(Saved entries)
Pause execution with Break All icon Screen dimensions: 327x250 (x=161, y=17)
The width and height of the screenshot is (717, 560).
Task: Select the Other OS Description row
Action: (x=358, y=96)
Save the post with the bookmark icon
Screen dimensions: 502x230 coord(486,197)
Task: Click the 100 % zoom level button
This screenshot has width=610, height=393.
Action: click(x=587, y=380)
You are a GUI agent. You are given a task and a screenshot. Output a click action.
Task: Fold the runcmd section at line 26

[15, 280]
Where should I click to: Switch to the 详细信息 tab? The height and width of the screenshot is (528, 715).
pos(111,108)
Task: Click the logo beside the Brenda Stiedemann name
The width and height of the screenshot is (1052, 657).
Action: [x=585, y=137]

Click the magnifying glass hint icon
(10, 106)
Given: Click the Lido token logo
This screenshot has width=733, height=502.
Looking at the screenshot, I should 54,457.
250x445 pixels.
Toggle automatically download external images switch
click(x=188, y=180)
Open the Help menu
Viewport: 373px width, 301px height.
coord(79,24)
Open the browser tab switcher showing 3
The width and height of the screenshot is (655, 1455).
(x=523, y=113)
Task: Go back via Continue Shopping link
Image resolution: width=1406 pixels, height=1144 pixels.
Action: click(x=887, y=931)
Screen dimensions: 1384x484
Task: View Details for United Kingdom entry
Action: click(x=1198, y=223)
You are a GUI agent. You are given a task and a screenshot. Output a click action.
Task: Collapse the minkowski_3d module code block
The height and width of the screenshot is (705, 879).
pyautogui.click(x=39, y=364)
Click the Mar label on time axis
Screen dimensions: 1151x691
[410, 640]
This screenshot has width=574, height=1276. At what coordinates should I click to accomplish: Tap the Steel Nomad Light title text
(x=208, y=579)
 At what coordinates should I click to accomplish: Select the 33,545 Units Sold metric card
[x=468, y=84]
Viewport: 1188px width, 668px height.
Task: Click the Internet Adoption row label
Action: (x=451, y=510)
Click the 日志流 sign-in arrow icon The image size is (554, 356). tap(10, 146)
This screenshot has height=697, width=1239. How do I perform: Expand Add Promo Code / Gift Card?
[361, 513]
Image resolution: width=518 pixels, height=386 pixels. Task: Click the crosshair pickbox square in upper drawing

What you need to do:
Exactly as written, transcribe each line of the data.

Exercise response:
Pause execution with Break All icon Screen dimensions: 327x250 (x=161, y=17)
The width and height of the screenshot is (717, 560).
Task: Select the Other OS Description row
Action: (x=358, y=96)
Save the post with the bookmark icon
Screen dimensions: 502x230 coord(486,197)
Task: Click the 100 % zoom level button
This screenshot has width=610, height=393.
Action: click(x=587, y=380)
You are a GUI agent. You are given a task and a screenshot. Output a click action.
Task: Fold the runcmd section at line 26

[15, 280]
Where should I click to: Switch to the 详细信息 tab? The height and width of the screenshot is (528, 715).
pos(111,108)
Task: Click the logo beside the Brenda Stiedemann name
The width and height of the screenshot is (1052, 657).
Action: [x=585, y=137]

Click the magnifying glass hint icon
(10, 106)
Given: Click the Lido token logo
This screenshot has width=733, height=502.
Looking at the screenshot, I should 54,457.
250x445 pixels.
Toggle automatically download external images switch
click(x=188, y=180)
Open the Help menu
Viewport: 373px width, 301px height.
coord(79,24)
Open the browser tab switcher showing 3
The width and height of the screenshot is (655, 1455).
(x=523, y=113)
Task: Go back via Continue Shopping link
Image resolution: width=1406 pixels, height=1144 pixels.
Action: click(x=887, y=931)
Screen dimensions: 1384x484
Task: View Details for United Kingdom entry
Action: click(x=1198, y=223)
You are a GUI agent. You are given a task and a screenshot. Output a click action.
Task: Collapse the minkowski_3d module code block
The height and width of the screenshot is (705, 879).
pyautogui.click(x=39, y=364)
Click the Mar label on time axis
Screen dimensions: 1151x691
[410, 640]
This screenshot has width=574, height=1276. At what coordinates should I click to accomplish: Tap the Steel Nomad Light title text
(x=208, y=579)
 At what coordinates should I click to accomplish: Select the 33,545 Units Sold metric card
[x=468, y=84]
Viewport: 1188px width, 668px height.
Task: Click the Internet Adoption row label
Action: (x=451, y=510)
Click the 日志流 sign-in arrow icon The image size is (554, 356). tap(10, 146)
This screenshot has height=697, width=1239. How do I perform: Expand Add Promo Code / Gift Card?
[361, 513]
Image resolution: width=518 pixels, height=386 pixels. Task: Click the crosshair pickbox square in upper drawing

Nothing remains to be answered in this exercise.